### REQUIREMENT 1
In the editing notes on the R tutorial, which menu path is given for writing savable scripts in the R console?
### REQUIREMENT 2
Write the next part of the editing notes on the R tutorial, starting after their final sentence.

### PAGE EXCERPT
....................

Using the R Console P 1: I'd junk the command line sentences in the first paragraph, especially since you can also write savable scripts in the R console (File > New Script). P 2: "...or by selecting GUI preferences in the Edit menu" or something like that; the way you have it now is a little unclear P 3: This paragraph doesn't fit in here. I think you could cut it entirely.

Using Data Sets P 1: What if you got rid of the first sentence and started with "Before working with your own data, it helps to practice [or perhaps, "to get a feel for R"] using the datasets included with R." P 1: Final 3 sentences (starting with "These are great for practicing") should be cut. Introduce importing when it's time to introduce importing. P 2: the sentence referring to who compiled the data would be better as a parenthetical at the end of the previous sentence P 2: why repeat the data(AirPassengers) and AirPassengers commands twice? P 3: Something more like: "You can now use R to answer a number of questions based on this data, for example, the most popular months to fly or if there was an increase in international travel over time. You could probably find the answers to such questions simply by scanning this table, but not as quickly as the computer. And what if there was a lot more data?"

....................

(Screen-element location material)

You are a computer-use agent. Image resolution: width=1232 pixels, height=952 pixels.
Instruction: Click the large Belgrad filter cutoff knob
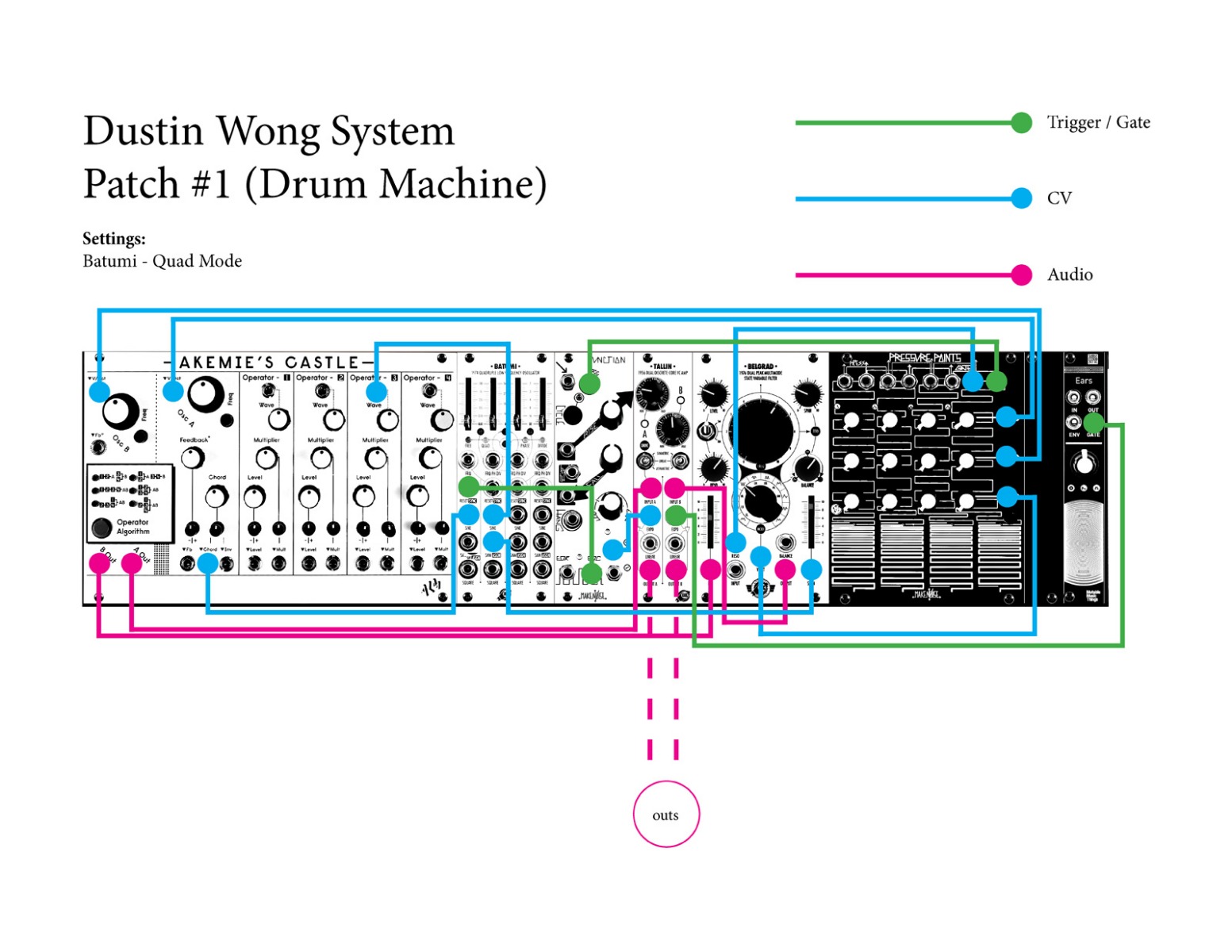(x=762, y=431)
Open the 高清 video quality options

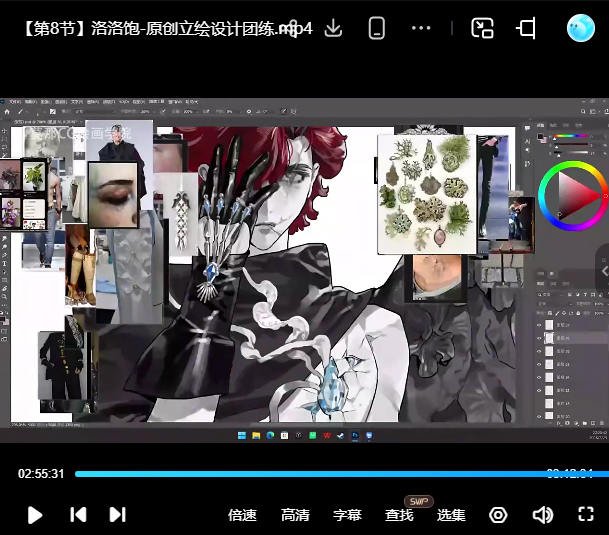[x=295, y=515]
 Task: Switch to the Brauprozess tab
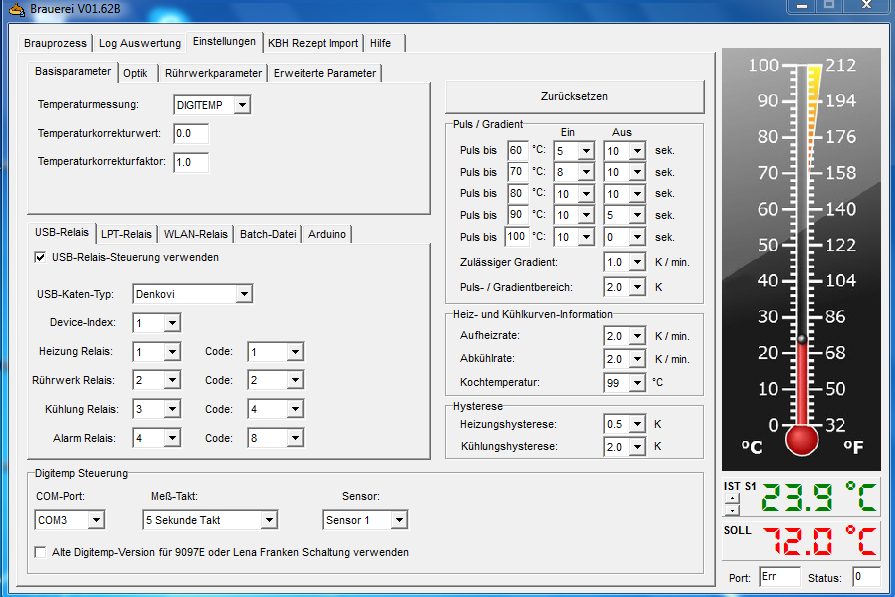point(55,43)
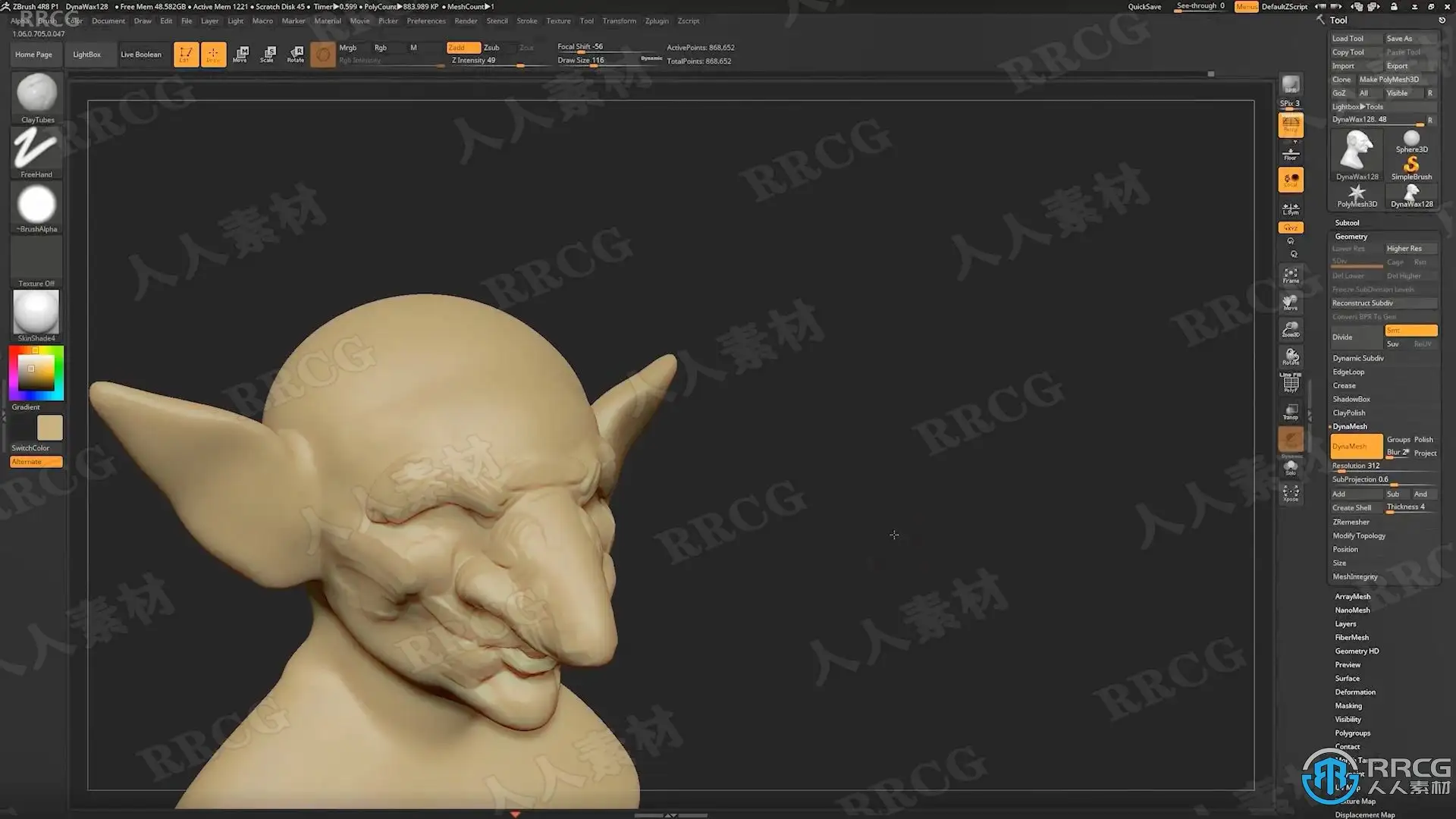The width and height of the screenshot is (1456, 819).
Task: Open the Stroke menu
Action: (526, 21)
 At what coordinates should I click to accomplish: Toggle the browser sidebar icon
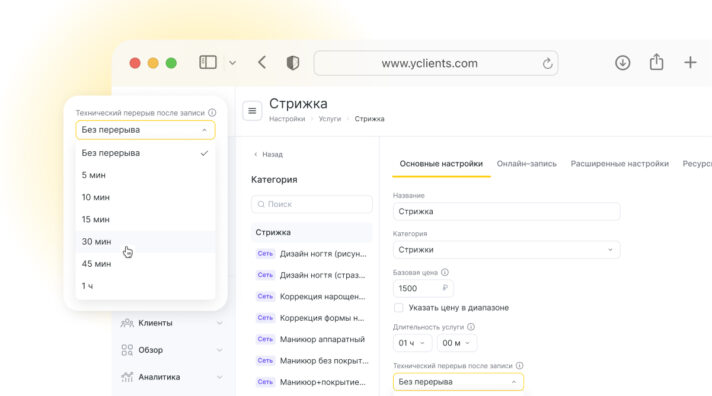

....................

### EXERCISE ANSWER 1
File > New Script

### EXERCISE ANSWER 2
Basic Functions In your introduction of variables, it might be useful to link out to a trusted tutorial about naming conventions/best practices for variables in R.

In the solutions for this section, the fourth solution (for: What is the total number of people who flew in 1950?) has fallen out of the formatting for the numbered list/table.

Working with Larger Data Sets My tendency is to be irritated when I'm made to do tedious things when there are much simpler solutions at hand. So I'm not sure of the value in having all of the examples in the previous sections. I'd much rather get to this section faster, using the previous section as a way to introduce the simple statistical functions plus variables.

There's an error in the code below "To see a column of the data, you could enter" (the return for mtcars[1,2] surely isn't three back-ticks). I suspect this is an error in how the R code is embedded since "This would show you..." is probably not part of the code window, and then there's the "mtcars[1,2][1]6" string after.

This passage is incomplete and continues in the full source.